Unfortunately, like Ponzi schemes until the funding dries up entirely this bullshit will go on and on. Suckers will continue to throw money at the project. It's reached a point now where it could never live up to the hype even if it did release.
It is released. I'm pretty sure what you can see in the actual released version is no more than a few months behind their actual progress to that date if there is even that. They claim to have everything almost ready, but they claimed that about SQ42 for years. I argued with anboys who were convinced that SQ42 is complete and will be releasing soon years ago.
 
It is released. I'm pretty sure what you can see in the actual released version is no more than a few months behind their actual progress to that date if there is even that. They claim to have everything almost ready, but they claimed that about SQ42 for years. I argued with anboys who were convinced that SQ42 is complete and will be releasing soon years ago.

It isn't released in a finalized state. So long as the game isn't complete, fan boys will continue to make excuses for it. What has been released is a pre-alpha at best. I don't give a **** what they call it, that's all it is.
 
It isn't released in a finalized state.
I doubt it ever will, if funding dries up first they'll start throwing people overboard, then when the **** hits the fan, they'll let go of the reins and let the whole damned enterprise go off a cliff. This is not a ship where the captain will go down with it.
 
Someone needs to lock CR in a closet and ship the thing already.
 
Someone needs to lock CR in a closet and ship the thing already.

They've probably already released most of what they've done on it. They've probably got bits and pieces under development I'm sure. It's not that they aren't working on it. It's that the project has always been grossly mismanaged and what they have behind the curtain probably isn't anywhere near the amount of material fan boys think it is. Certainly not enough to constitute a full game.
 
They've probably already released most of what they've done on it. They've probably got bits and pieces under development I'm sure. It's not that they aren't working on it. It's that the project has always been grossly mismanaged and what they have behind the curtain probably isn't anywhere near the amount of material fan boys think it is. Certainly not enough to constitute a full game.

I get the email newsletters about it. Just seems like slowly incrementing alpha builds. Apparently the flight engine / model part has been done for a long, long time... now they just need to put it in a game?
 
I get the email newsletters about it. Just seems like slowly incrementing alpha builds. Apparently the flight engine / model part has been done for a long, long time... now they just need to put it in a game?

I've played some of the alpha versions over the years.
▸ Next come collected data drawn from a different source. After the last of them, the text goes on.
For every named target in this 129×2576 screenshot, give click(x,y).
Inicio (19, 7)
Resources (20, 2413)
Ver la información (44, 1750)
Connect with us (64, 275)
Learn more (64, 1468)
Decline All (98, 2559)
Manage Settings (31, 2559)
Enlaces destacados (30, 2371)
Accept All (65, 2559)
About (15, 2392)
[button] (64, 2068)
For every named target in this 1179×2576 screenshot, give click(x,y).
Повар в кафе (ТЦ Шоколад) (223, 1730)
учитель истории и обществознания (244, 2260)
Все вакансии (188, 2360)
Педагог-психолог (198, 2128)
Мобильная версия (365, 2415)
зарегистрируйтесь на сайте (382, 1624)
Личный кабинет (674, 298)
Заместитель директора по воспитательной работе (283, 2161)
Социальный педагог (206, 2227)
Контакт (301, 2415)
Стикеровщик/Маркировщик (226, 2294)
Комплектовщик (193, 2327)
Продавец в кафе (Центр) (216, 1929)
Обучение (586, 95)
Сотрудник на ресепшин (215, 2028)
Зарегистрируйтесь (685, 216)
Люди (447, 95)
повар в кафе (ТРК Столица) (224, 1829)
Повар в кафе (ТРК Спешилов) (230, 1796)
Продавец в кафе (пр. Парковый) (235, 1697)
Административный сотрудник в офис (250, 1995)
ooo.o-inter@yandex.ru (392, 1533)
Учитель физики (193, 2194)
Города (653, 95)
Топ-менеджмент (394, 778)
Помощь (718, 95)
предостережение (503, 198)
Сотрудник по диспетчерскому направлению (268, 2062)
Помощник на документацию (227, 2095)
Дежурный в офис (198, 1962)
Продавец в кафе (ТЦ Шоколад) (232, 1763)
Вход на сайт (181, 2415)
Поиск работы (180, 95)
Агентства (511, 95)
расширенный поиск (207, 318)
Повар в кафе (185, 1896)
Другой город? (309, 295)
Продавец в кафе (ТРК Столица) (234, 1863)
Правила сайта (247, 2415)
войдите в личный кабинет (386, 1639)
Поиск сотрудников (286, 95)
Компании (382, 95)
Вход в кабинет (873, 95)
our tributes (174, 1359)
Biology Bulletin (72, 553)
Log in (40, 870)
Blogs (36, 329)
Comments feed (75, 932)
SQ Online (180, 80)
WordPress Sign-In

It's a glorified tech demo. The engine has been there for some time. That's true. Behind simple flight mechanics I can't tell you how good it is. It's fairly realistic, so I have nothing to compare it to. I haven't done any ship to ship combat in it so there isn't anything to say on that either. More ardent fans of it would have to chime in on that.

The problem is feature creep. They keep trying to add more crap into the game so that it's something for everyone and that's just not realistic. They've spent a crap ton of time and presumably money on some cargo handling nonsense so you can be a glorified dock worker or UPS driver or something. Stupid **** like that keeps getting all their time and attention. They started with SQ42, moved onto Scam Citizen, than Star Marine, then back to Star Ponzi, and then back to SQ42, then whatever. Who knows anymore? The project has become so big that it would take another ten years and probably another 200 million dollars to finish it. By then, they'd have to change engines or something (again) just to bring it up to modern graphics standards.

Speaking of which, they've been doing that too. The original graphics and ship models people bought are so old now that they've had to go back and remake them. When your project is taking that long, you know the project is off the rails. It's Duke Nukem Forever all over again. The only difference is, fans of the games are prepaying for this madness.